- Born: Fanny-Gisela Halpern August 1, 1899 Grand Duchy of Kraków, Austria-Hungary
- Died: June 26, 1952 (aged 52)
- Education: University of Vienna
- Known for: first psychiatric hospital in Shanghai
- Medical career
- Field: Neuropsychiatrist
- Institutions: Shanghai Puci Sanatorium

= Fanny Halpern =

Austrian Jewish neuropsychiatrist working in China

Fanny-Gisela Halpern (August 1, 1899 - June 26, 1952) was an Austrian Jewish neuropsychiatrist. Halpern spent the majority of her life in China and is known for her contribution to the first psychiatric hospital in Shanghai, China. She created mental health awareness in China by creating a psychiatric hospital that is still active today. Halpern dedicated her career to help people with mental health disorders.

== Early life ==
Halpern was born in Krakrow, Poland on August 1, 1899, and died on June, 26 1952. She had a military father, his name was Simon Halpern. Her mother was Rosaline Halpern. She studied medicine at the University of Vienna located in Vienna, Austria and graduated in 1924. After graduating, she became a neuropsychiatrist.

== Career in Shanghai ==
Halpern spent the majority of her career in Shanghai, China and most of her contributions were there. After graduating in 1924, she started her career by working with Nobel laureate psychiatrist Julius Wagner-Jauregg who received the Nobel Prize for developing the malarial treatment of syphilis, and other researchers in Vienna, Austria. Then, in 1933, Halpern was invited by the president of the National Medical College in Shanghai to work as a professor of psychiatry and neurology. In 1935, she collaborated with Lu Bohong (local philanthropist) and local elites to open the first psychiatric hospital in Shanghai. Lu Bohong collaborated with the local government to fund the psychiatric institution. Halpern made sure Shanghainese people with mental health conditions had access of care since few institutions existed in the 1930s that cared for psychiatrically ill patients.

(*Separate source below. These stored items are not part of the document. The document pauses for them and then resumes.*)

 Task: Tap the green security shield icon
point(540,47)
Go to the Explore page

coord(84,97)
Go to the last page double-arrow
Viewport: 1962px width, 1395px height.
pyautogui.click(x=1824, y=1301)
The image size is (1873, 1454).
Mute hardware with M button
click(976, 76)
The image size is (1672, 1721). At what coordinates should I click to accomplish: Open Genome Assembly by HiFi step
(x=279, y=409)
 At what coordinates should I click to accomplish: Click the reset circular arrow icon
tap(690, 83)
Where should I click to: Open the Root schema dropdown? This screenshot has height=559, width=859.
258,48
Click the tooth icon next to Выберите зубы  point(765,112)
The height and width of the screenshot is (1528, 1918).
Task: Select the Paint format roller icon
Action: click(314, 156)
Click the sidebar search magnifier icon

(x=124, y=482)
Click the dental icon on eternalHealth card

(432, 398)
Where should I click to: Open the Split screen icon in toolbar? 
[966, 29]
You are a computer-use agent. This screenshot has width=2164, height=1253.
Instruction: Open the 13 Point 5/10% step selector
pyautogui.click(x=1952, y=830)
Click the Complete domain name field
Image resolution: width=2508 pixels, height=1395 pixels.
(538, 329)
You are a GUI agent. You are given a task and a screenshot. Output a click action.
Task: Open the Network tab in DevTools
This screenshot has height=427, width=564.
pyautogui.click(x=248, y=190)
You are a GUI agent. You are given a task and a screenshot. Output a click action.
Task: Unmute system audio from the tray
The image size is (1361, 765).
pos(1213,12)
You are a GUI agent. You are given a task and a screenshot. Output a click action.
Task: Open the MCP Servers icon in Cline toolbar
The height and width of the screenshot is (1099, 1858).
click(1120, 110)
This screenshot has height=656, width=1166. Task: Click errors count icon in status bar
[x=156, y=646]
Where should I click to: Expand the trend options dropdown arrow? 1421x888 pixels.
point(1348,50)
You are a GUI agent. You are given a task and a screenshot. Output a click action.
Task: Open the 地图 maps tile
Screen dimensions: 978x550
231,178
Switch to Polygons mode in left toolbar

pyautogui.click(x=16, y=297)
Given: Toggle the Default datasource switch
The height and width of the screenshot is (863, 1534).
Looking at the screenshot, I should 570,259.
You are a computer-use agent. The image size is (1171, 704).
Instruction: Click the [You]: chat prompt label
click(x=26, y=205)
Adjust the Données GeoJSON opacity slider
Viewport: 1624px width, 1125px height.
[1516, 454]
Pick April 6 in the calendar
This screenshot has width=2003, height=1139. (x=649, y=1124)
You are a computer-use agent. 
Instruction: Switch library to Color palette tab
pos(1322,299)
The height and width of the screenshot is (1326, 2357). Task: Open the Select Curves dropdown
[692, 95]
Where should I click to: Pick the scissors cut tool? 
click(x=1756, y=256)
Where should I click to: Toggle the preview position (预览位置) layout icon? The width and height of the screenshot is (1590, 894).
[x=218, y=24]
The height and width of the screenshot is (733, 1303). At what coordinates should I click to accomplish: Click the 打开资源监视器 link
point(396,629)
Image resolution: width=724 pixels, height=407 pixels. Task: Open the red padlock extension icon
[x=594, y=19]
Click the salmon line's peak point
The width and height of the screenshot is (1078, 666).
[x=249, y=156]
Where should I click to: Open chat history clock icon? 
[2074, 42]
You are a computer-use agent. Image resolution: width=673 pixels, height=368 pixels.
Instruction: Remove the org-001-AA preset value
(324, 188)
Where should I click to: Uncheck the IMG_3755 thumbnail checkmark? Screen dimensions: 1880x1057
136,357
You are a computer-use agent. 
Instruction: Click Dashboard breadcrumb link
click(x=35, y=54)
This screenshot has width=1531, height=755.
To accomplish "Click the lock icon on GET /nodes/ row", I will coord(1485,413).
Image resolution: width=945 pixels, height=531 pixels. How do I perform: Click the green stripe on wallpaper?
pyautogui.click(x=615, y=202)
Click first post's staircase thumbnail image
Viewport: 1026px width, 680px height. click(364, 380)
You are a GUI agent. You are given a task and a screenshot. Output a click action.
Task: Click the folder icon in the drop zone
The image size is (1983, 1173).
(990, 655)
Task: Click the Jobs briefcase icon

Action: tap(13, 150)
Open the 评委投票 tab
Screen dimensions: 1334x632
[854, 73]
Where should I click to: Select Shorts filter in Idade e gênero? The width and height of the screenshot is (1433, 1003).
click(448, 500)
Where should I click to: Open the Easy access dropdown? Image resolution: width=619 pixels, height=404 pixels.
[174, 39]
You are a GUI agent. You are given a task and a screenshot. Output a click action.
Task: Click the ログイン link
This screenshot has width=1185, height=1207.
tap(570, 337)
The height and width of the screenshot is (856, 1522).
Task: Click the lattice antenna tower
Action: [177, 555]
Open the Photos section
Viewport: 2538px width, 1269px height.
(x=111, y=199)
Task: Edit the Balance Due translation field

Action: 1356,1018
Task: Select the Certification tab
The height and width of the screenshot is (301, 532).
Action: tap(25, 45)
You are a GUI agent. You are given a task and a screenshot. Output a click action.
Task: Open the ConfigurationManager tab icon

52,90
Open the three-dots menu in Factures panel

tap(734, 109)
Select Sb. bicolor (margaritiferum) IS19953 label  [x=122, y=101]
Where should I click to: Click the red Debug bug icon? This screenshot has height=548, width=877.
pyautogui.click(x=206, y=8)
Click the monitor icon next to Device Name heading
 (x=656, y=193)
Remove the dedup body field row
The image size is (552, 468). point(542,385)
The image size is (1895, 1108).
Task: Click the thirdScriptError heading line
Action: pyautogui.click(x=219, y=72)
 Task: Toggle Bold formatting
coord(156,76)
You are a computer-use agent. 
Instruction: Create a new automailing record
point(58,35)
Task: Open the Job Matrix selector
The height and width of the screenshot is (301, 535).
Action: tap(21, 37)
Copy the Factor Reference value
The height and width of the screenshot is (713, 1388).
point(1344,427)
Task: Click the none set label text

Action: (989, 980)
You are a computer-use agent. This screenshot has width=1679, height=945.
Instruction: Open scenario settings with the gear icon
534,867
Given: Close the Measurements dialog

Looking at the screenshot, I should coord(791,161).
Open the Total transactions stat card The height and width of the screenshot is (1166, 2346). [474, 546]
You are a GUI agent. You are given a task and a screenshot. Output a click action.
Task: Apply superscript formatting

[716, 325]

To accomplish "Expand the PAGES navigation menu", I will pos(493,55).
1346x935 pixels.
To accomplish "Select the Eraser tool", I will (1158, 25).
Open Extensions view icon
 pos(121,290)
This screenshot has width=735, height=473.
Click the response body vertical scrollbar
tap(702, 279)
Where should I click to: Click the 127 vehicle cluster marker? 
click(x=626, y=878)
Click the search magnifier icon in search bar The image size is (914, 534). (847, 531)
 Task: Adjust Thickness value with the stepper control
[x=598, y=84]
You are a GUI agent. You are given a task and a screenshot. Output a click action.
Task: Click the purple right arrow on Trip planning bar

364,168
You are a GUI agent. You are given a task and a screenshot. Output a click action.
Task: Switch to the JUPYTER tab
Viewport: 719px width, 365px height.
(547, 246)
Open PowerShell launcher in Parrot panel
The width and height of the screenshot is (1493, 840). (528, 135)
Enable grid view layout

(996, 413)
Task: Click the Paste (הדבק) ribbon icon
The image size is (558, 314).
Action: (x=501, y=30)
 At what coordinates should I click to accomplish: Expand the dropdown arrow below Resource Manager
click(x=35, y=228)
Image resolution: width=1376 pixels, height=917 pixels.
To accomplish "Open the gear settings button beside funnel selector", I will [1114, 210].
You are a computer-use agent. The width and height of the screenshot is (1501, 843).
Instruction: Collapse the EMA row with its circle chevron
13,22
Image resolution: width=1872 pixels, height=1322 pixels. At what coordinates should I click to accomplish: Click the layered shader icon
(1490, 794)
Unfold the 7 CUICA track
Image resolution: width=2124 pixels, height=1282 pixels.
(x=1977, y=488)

=== Shanghai Puci Sanatorium ===
Shanghai Puci Sanatorium, now known as Shanghai Mental Health Center, was the first psychiatric hospital in Shanghai. This hospital was founded by Halpern and Lu Bohong. The hospital focused on treating patients with mental health disorders. It allowed walk-in patients and also took appointments. This hospital also made it possible to allow family visitations and stay on site. The hospital included the latest treatments for patients for conditions such as: neurasthenia, which needed the latest medication in order to be treated.

== Vision ==
Halpern envisioned psychotherapy clinics and special schools that would connect social maladjustments early on. She wanted to bring awareness on mental hygiene, which was originally a biomedical concept and originated in the U.S. in the early 1900s. Mental hygiene embodies humanitarian concern for the well-being of people with mental health conditions and authoritarian desire for public order and control. Dr. Halpern wanted to make sure she treated members of all nations and all classes of society equally. When Halpern contributed with the founding of Shanghai Puci Sanatorium, she wanted a hospital that could offer preventative and longitudinal psychiatric services.

== Influences ==
Halpern's influences were all women who studied with her at the University of Vienna. Alexandra Adler, Edith Klemperer, Lydia Sicher and Edith Vincze were among the first women to study neurology and psychiatry both in Austria and overseas. They all moved to the United States to pursue their academic careers after having to leave Austria in the 1930s to escape from the National Socialist Regime. They all pursued their careers in the United States except for Halpern who moved to Shanghai, China for 18 years where she laid foundation of modern Chinese psychiatry.